[Extracted records Boundary: Start]

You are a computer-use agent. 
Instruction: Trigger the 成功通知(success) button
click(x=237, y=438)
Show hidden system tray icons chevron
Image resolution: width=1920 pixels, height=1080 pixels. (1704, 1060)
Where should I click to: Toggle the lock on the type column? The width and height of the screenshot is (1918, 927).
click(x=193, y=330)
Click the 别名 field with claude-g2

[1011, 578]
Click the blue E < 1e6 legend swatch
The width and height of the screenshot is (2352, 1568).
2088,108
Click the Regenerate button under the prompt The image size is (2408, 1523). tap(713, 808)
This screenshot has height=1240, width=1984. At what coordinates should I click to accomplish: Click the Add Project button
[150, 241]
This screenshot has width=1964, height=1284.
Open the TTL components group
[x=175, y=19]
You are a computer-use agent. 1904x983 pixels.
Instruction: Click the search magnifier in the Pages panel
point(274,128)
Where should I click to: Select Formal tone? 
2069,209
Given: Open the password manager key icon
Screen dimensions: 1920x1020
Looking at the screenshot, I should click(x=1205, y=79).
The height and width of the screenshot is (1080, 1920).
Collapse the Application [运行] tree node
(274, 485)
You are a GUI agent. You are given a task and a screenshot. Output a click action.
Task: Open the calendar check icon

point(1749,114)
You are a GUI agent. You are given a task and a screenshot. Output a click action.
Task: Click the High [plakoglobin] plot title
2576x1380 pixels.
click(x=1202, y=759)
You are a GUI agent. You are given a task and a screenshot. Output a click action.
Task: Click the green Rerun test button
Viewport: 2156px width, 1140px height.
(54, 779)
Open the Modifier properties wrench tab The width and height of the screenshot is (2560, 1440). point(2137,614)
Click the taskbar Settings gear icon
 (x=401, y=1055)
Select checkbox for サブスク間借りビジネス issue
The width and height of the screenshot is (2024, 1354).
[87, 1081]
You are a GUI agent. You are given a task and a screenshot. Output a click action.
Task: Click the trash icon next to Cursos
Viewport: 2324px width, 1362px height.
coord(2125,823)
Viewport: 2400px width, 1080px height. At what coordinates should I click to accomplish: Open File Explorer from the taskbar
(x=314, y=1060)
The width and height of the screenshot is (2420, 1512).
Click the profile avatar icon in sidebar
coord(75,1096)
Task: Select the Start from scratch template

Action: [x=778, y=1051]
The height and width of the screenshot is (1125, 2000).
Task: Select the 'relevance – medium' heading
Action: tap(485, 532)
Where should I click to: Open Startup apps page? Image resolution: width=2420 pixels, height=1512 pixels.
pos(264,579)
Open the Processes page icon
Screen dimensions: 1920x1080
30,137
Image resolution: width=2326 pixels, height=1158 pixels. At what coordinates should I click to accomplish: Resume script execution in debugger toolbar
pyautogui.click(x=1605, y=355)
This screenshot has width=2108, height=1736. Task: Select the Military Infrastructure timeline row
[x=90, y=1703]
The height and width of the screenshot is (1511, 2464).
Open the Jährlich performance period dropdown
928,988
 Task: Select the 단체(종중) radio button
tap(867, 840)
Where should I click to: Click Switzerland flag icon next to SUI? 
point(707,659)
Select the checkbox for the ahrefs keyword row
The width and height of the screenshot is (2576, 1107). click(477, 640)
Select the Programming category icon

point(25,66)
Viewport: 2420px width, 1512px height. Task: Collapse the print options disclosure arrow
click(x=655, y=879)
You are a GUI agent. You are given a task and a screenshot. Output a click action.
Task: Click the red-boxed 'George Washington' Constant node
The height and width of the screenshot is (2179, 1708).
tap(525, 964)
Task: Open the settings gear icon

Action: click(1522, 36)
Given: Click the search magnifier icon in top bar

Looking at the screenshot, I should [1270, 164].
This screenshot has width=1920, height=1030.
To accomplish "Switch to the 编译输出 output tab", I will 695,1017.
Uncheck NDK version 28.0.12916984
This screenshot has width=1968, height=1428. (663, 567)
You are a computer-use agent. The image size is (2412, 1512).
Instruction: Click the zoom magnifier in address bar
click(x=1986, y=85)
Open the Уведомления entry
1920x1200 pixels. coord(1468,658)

[Extracted records Boundary: End]

Your goal » Only one number is expected: the count of lines above that contain the string "computer".

Answer space » 3